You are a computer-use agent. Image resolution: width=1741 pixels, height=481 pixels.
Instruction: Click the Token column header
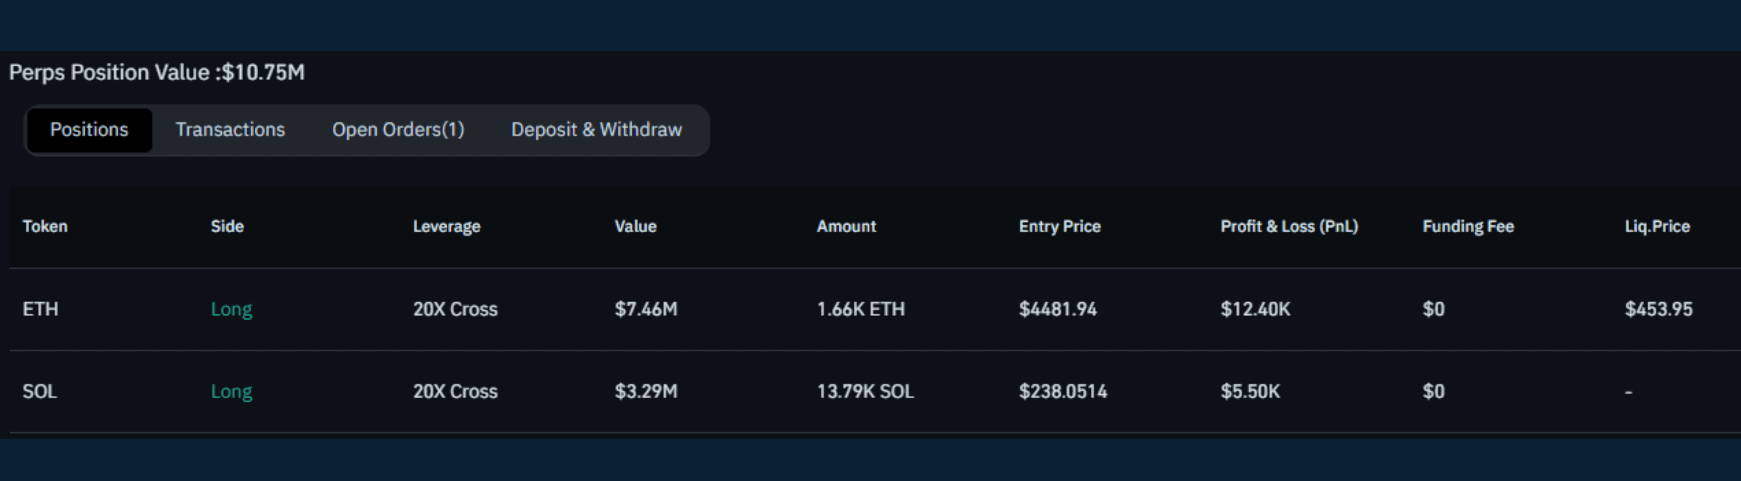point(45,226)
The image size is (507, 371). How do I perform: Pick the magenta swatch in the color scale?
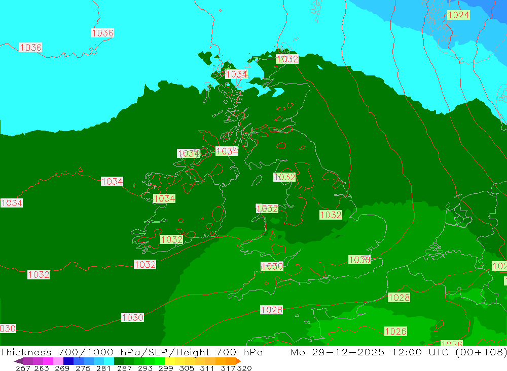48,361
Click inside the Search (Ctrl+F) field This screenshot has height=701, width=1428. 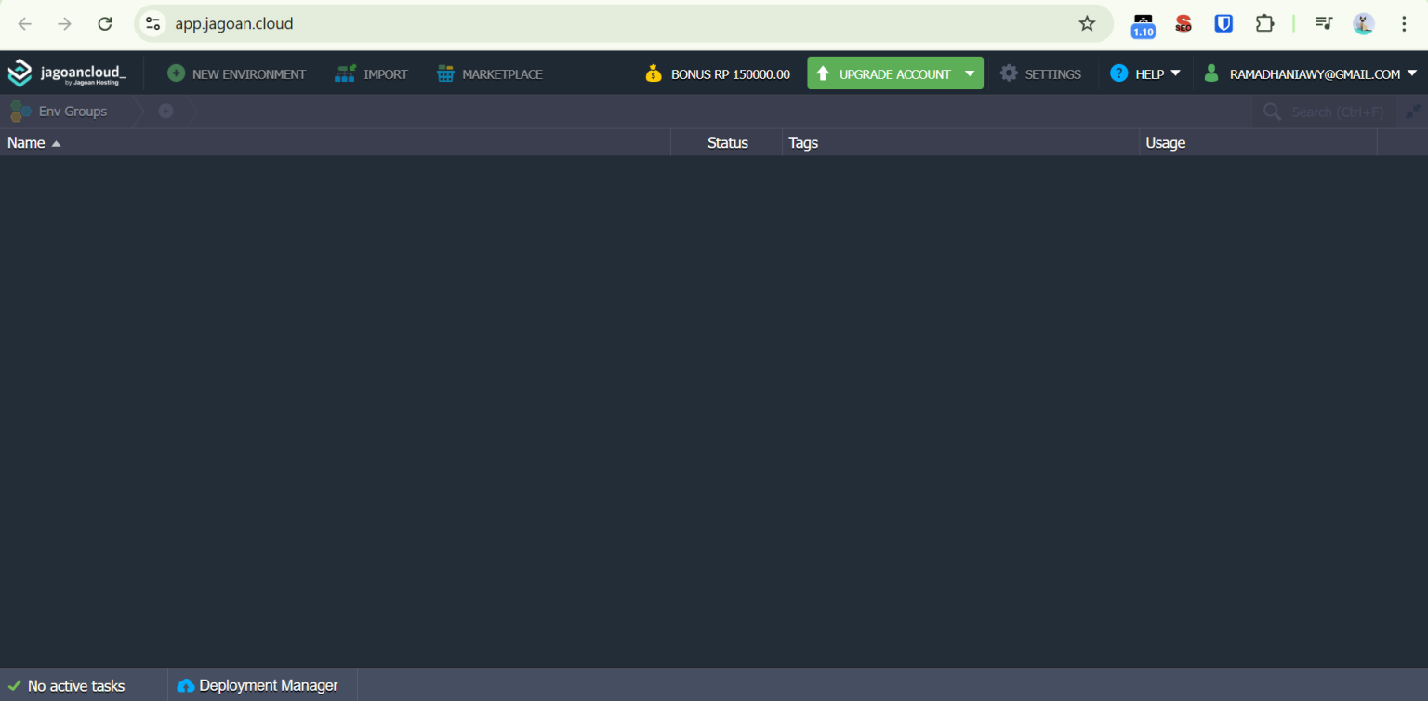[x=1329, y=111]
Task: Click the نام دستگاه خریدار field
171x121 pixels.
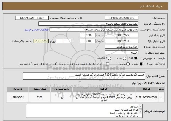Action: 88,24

* * *

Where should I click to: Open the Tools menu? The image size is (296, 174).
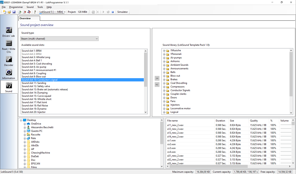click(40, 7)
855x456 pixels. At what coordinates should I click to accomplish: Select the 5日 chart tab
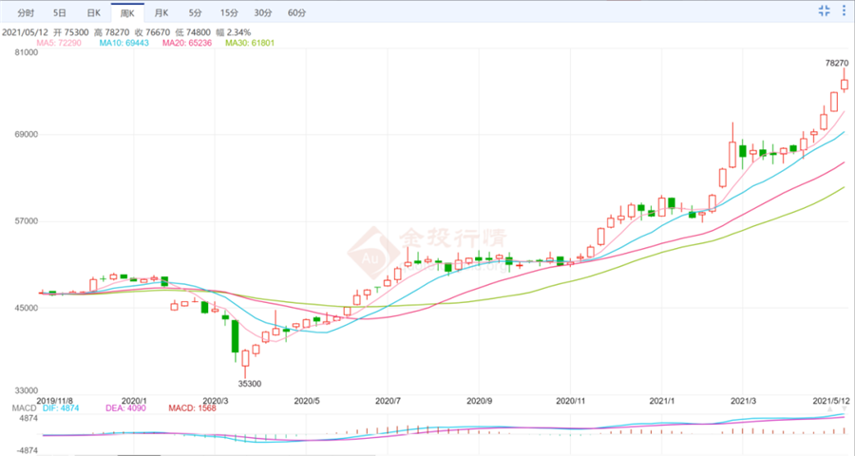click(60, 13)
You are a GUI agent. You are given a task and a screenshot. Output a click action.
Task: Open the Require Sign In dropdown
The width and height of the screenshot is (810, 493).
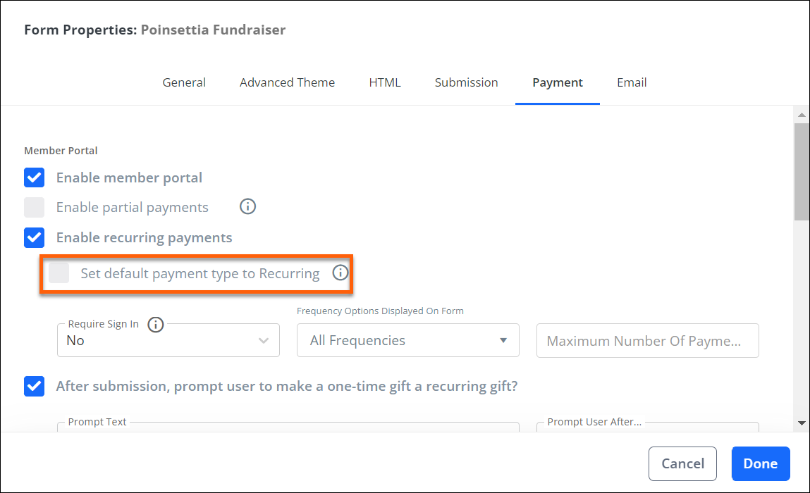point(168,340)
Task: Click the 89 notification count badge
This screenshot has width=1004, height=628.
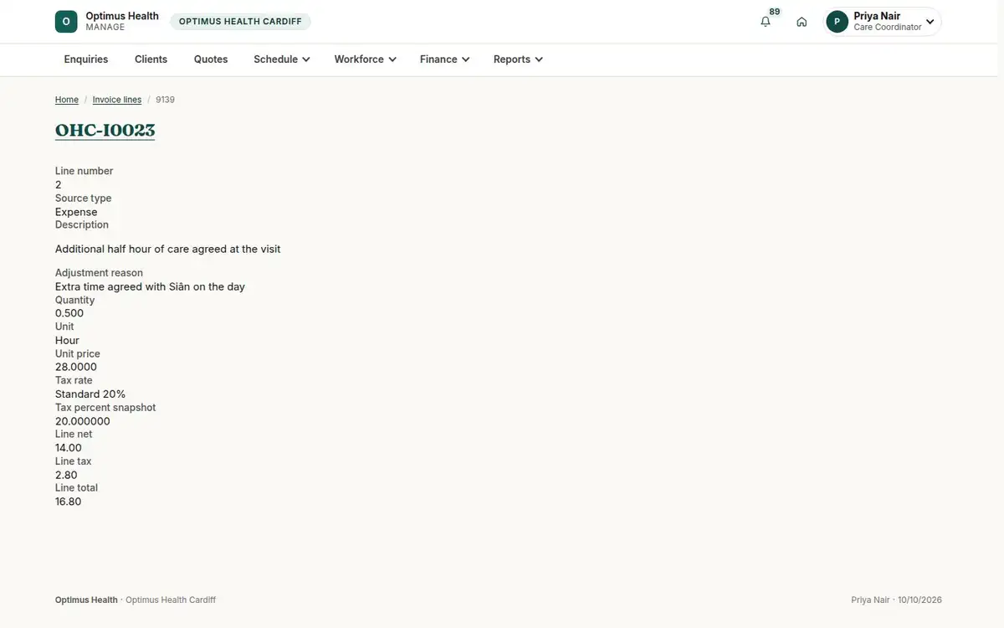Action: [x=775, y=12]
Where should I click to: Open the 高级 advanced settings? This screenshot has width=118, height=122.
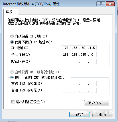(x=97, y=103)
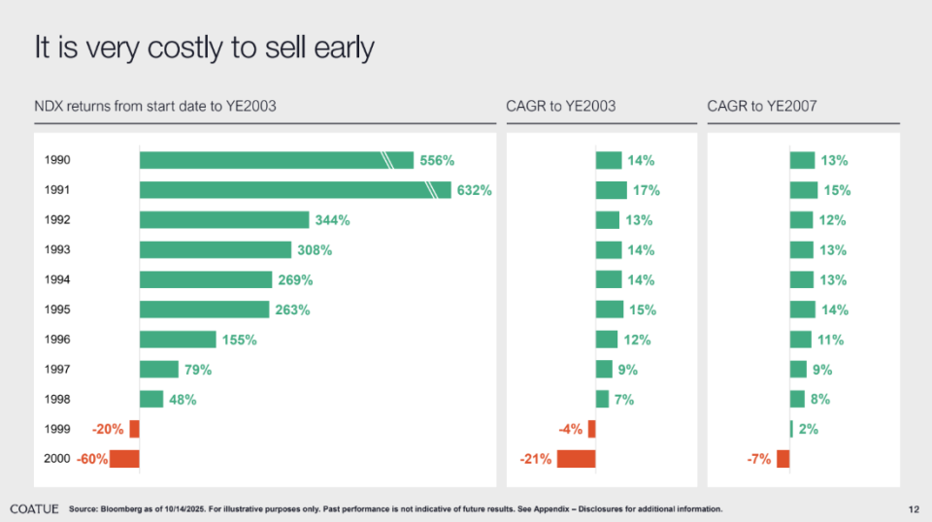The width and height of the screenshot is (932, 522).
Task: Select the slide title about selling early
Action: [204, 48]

...

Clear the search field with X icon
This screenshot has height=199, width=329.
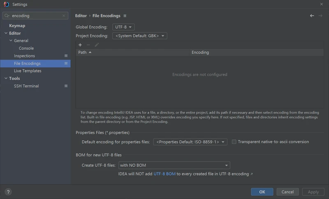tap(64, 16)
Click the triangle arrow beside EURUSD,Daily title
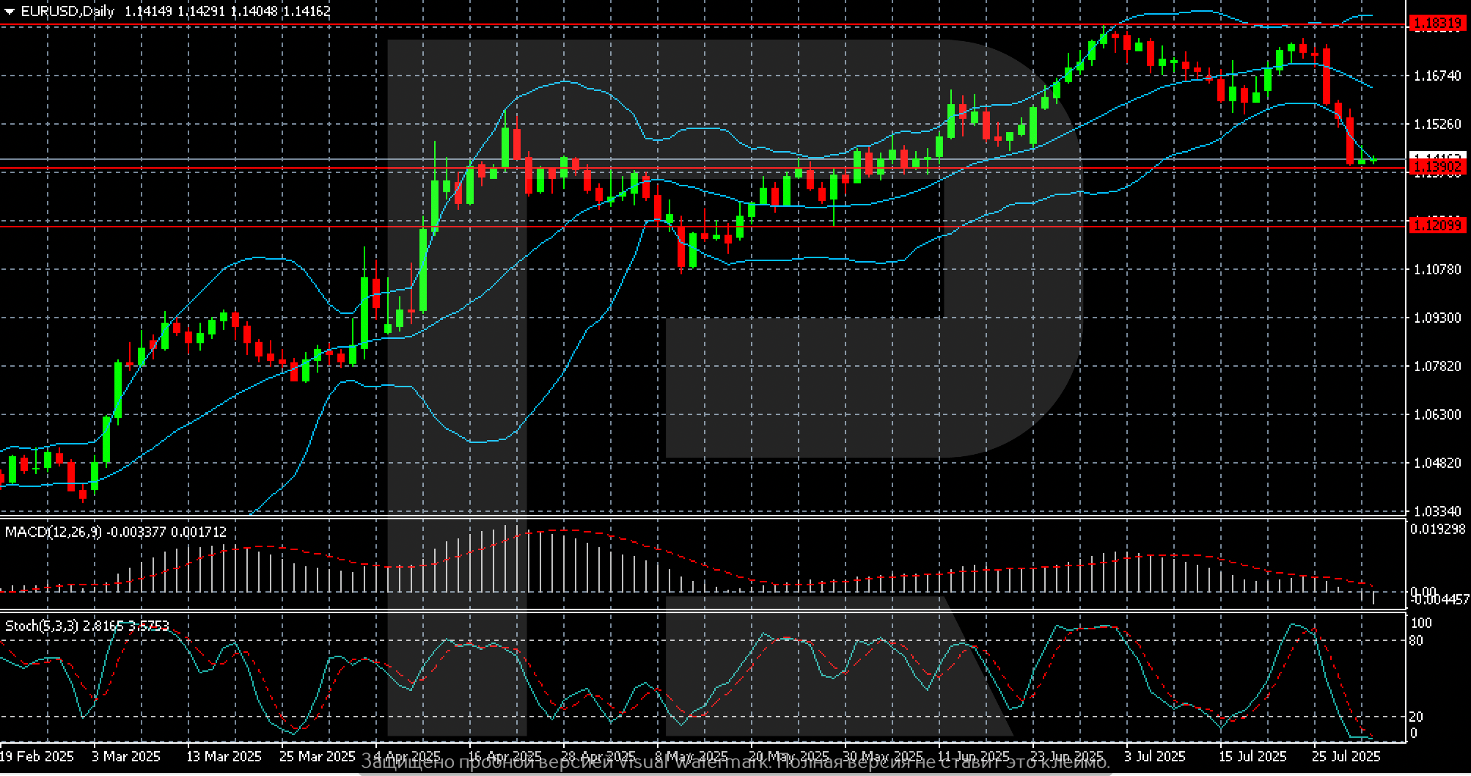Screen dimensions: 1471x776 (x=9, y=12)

*TASK INSTRUCTIONS*:
In the listing above, find the line with "Where should I click to: Open the Tools" and the line with "Task: Click the 89 notification count badge". Set down exactly those lines and everything between them, skipping pictures.

*OUTPUT OF THE EXERCISE*:
Where should I click to: Open the Tools menu? The image size is (296, 174).
click(40, 7)
855x456 pixels. At what coordinates should I click to accomplish: Select the 5日 chart tab
click(60, 13)
You are a GUI agent. You are given a task and a screenshot. Output a click action.
Task: Open the Require Sign In dropdown
The width and height of the screenshot is (810, 493).
point(168,340)
Task: Click the 89 notification count badge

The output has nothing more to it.